Madame Hasard had come out of the print house and was picking her way back across the lawn with the covered lantern. If Madame dug her high heels in for a fight, which of them would come out on top? Sophia wasn’t sure, but she was going to find out. Starting tomorrow.

“Will you go with me?” René whispered. “Say that you will come.”

Sophia brought the blanket back over their heads. “Ask me tomorrow. But for now, I am staying right here.”



It was well after middlesun when Sophia entered the kitchen of Bellamy House, her head tied again in a kerchief, face dirtied behind round spectacles, wearing a plain cotton dress that was a little frayed. Nancy and her daughters were at a near run, sweating in the heat of cooking.

“Could I bring some soup to Madame?” she asked in loud Parisian. Nancy did not speak Parisian, but she knew what “Madame” meant. She pointed to a pot on the coal cooker, wiping the tears away as she chopped more onions while one daughter frantically washed dishes and the other left with the water bucket. Sophia shook her head as she ladled soup. Nancy’s family deserved a medal, or at least a lot of money. But their distraction with a house full of strangers was serving her purpose. If this went badly, it was best that none of them knew a thing about it.

She put the bowl on a tray, left the kitchen behind, walked about halfway up to the north wing, where there were no former prisoners milling, and set the tray on a small table. This was a bizarre way to behave after her father’s burial rites, she knew. She should have been spending the rest of her day in quiet mourning, if not helping poor Nancy in the kitchen. But the Bellamys were a bit too desperate for that. Tom would be arrested tomorrow, if they could find him. And she’d already determined what she would risk for René. Which was everything.

She looked left, right, and then emptied the contents of a vial—what she normally kept for filling her ring—into the soup, stirring it in well. She’d really been going through the stuff lately; Tom would have to get more from the hospital in Kent, assuming he wasn’t in prison.
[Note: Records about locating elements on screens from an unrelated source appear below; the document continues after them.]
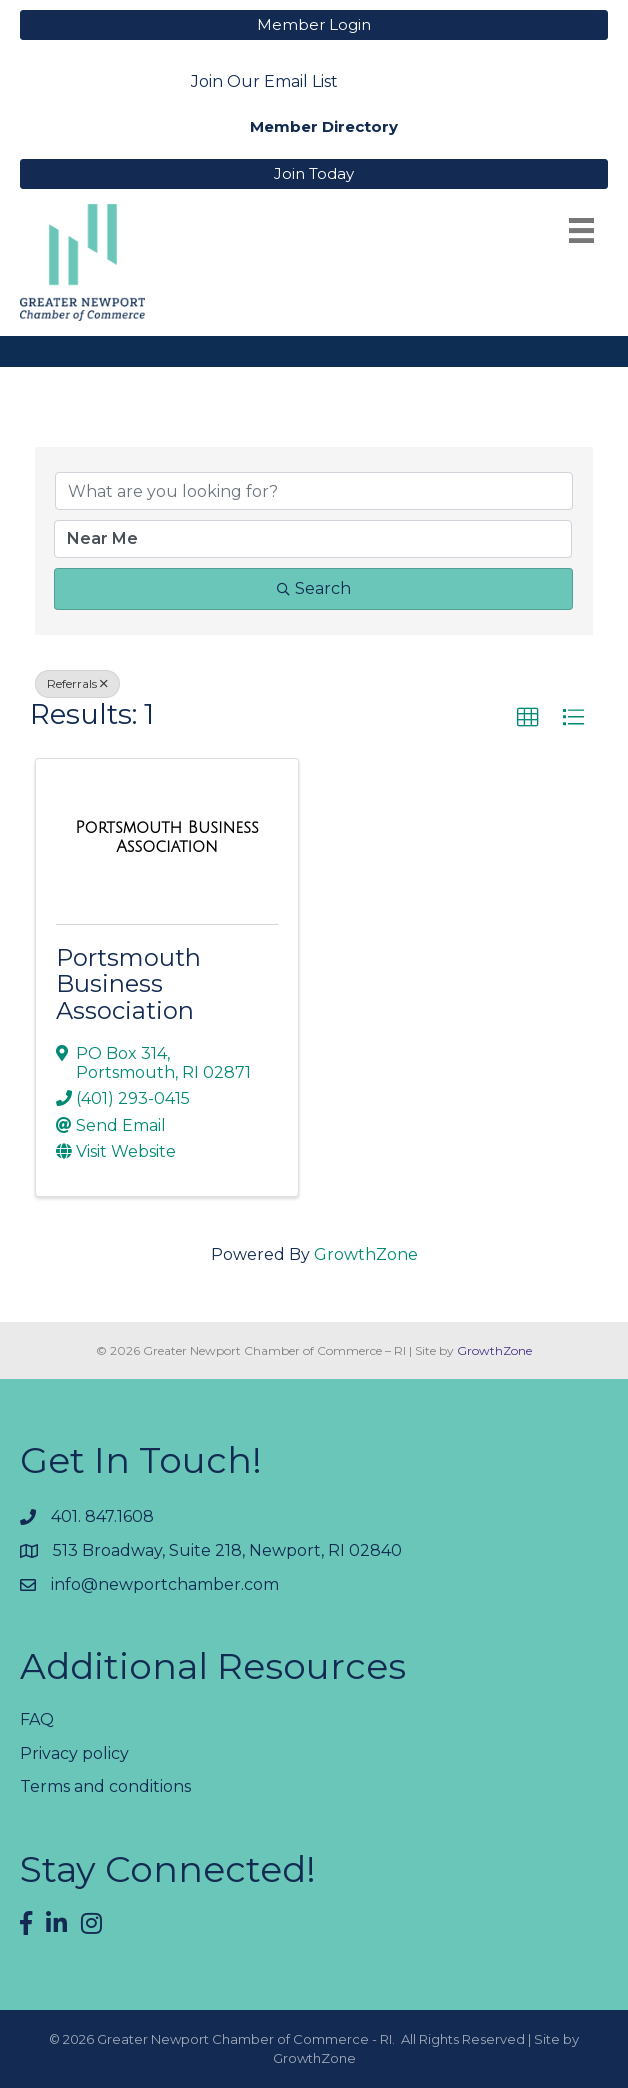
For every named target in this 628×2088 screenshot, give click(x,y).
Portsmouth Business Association (128, 984)
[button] (528, 718)
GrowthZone (366, 1254)
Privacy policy (74, 1753)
She picked up the tray, went to the north-wing door, and knocked.

“Enter,” Madame called. Sophia stepped inside and Madame glanced up from the letter she was writing, eyes brushing once over the tray, but never high enough to see Sophia’s face. “Set that down and you may be on your way.”

Madame needed to learn that they asked, not ordered, in Bellamy House, Sophia thought. “Enjoy your soup, Madame,” she couldn’t help adding in husky Parisian just before she closed the door.

She waited in the dim end of the corridor, biding her time, surprised when not too long after, Madame Hasard opened the door and began a teetering progress down the hall, a black bag in hand, her unbalance having nothing to do with the height of her heels.

Sophia bit her lip. She had intended for Madame to be snoozing on her bed or on the floor. Why could no Hasard ever be drugged properly? Hopefully, anyone who encountered Madame would just think she’d been in the wine. Hopefully, she’d be able to negotiate the stairs. Hopefully, she’d never remember receiving her soup in the first place. In any case, Sophia thought, now was the opportunity. Her only opportunity. When Madame had indeed made her way safely down the stairs, Sophia dashed into her room, locked the door, went straight to the desk, and began to ransack.